Diese Geschichte wiederholte
Ásmundur tagsüber wer weiß wie oft, während
er alle möglichen überflüssigen Waren abfertigte,
die von den Leuten gekauft
wurden.
*
»24. Frage: Entsetzlich
zugerichtet und doch geheilt. Neunter Buchstabe.
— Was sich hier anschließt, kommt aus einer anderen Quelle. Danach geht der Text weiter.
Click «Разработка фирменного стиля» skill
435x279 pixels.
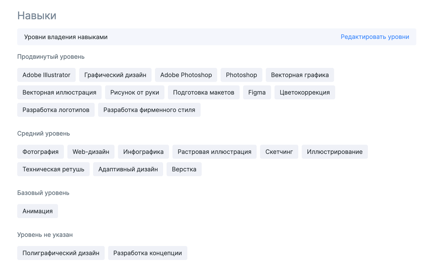149,110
Nach dem Tod von König Olaf
dem Heiligen entstanden viele Legenden über seine
wundertätige Hilfe, wenn man Olaf anrief. Die
Kirchenmänner, die das Material für Flateyjarbók
zusammenstellten, haben diese Geschichten gewissenhaft
aufgezeichnet. Am schlimmsten wurde der Priester Reichgard
behandelt. Man brach ihm beide Beine und schleppte ihn gemeinsam in
den Wald. Man band ihm ein Seil um den Kopf und legte ihm eine
Planke unter die Schultern, schlang das Seil zu einer Schleife und
zog fest an. Einar nahm einen Pflock und setzte ihn dem Priester
aufs Auge, und sein Knecht, der daneben stand, schlug mit dem Beil
darauf. Das Auge sprang heraus und landete im Bart. Dann setzte er
den Pflock auf das andere Auge, und der Augapfel fiel auf das
Wangenbein. Danach öffneten sie ihm den Mund, packten seine
Zunge, zogen sie heraus und schnitten sie ab. Danach lösten
sie seine Fesseln an den Armen und am Kopf. Als er wieder zur
Besinnung kam, schob er die Augäpfel mit beiden Händen
wieder zurück an ihren Platz und hielt sie fest. Sie fragten,
ob er sprechen könne. Er bewegte die Zunge und versuchte zu
sprechen. Da sprach Einar zu seinem Bruder: ›Wenn er sich
erholt und der Zungenstumpf heilt, könnte ich mir denken, dass
er reden wird.‹ Dann kniffen sie den Zungenstumpf mit einer
Zange fest, zogen ihn heraus und schnitten ihn entzwei, und als
Drittes zerschnitten sie die Zungenwurzeln und ließen ihn
dann halb tot da liegen ... Es bedurfte großer Gnade, um
diese Verstümmelungen zu heilen, aber weil der heilige
König Olaf wundertätig eingriff, wurde der so schrecklich
Zugerichtete wieder ganz gesund.
Die Antwort ist Reichgard, und der
neunte Buchstabe ist D.«
Einundvierzig
Als die zwei Kriminalbeamten aus Reykjavík abends um elf in
Flatey eintrafen, regnete es immer noch. Kurz nachdem
Jóhanna eine Telefonverbindung mit der Polizeibehörde
bekommen und gemäß den Anweisungen von Grímur um
Verstärkung gebeten hatte, waren sie aufgebrochen. Eines der
Küstenschutzboote, das auf den Fischbänken vor den
Westfjorden stationiert gewesen war, war ihnen entgegengekommen und
hatte sie von Stykkishólmur nach Flatey gebracht. Das Schiff
lag jetzt am neuen Kai vertäut und wirkte im Halbdämmer
der Sommernacht grau, nass und düster.